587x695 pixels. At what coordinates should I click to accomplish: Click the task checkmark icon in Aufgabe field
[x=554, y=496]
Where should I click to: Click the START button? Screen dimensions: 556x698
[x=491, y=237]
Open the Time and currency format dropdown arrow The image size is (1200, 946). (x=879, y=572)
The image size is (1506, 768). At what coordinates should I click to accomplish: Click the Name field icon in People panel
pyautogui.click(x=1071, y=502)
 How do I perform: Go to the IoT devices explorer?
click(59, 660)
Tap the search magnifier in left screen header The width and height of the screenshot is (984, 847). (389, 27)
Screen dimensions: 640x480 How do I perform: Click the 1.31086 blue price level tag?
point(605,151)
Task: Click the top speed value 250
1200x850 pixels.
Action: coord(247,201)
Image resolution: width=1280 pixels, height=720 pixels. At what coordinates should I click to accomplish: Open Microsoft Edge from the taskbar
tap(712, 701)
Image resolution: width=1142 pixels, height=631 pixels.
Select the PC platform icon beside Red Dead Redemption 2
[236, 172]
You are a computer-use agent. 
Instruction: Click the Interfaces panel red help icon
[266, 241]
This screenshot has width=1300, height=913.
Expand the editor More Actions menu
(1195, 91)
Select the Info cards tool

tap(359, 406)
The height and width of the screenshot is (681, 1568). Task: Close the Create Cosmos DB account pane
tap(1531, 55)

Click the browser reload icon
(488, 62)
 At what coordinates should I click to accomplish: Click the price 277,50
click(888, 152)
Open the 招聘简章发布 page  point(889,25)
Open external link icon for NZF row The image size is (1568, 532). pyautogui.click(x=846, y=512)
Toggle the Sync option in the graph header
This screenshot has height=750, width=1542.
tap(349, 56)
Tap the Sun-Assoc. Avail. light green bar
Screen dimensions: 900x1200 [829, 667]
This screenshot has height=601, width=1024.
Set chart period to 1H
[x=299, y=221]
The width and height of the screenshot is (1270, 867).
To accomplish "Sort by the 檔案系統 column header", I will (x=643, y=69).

> _WHAT TO WORK ON_
Print the line that contains "the price 277,50", then every later line of the entries above up to and including the last, all exactly as written.

> _FINISHED TASK_
 At what coordinates should I click to accomplish: Click the price 277,50
click(888, 152)
Open the 招聘简章发布 page  point(889,25)
Open external link icon for NZF row The image size is (1568, 532). pyautogui.click(x=846, y=512)
Toggle the Sync option in the graph header
This screenshot has height=750, width=1542.
tap(349, 56)
Tap the Sun-Assoc. Avail. light green bar
Screen dimensions: 900x1200 [829, 667]
This screenshot has height=601, width=1024.
Set chart period to 1H
[x=299, y=221]
The width and height of the screenshot is (1270, 867).
To accomplish "Sort by the 檔案系統 column header", I will (x=643, y=69).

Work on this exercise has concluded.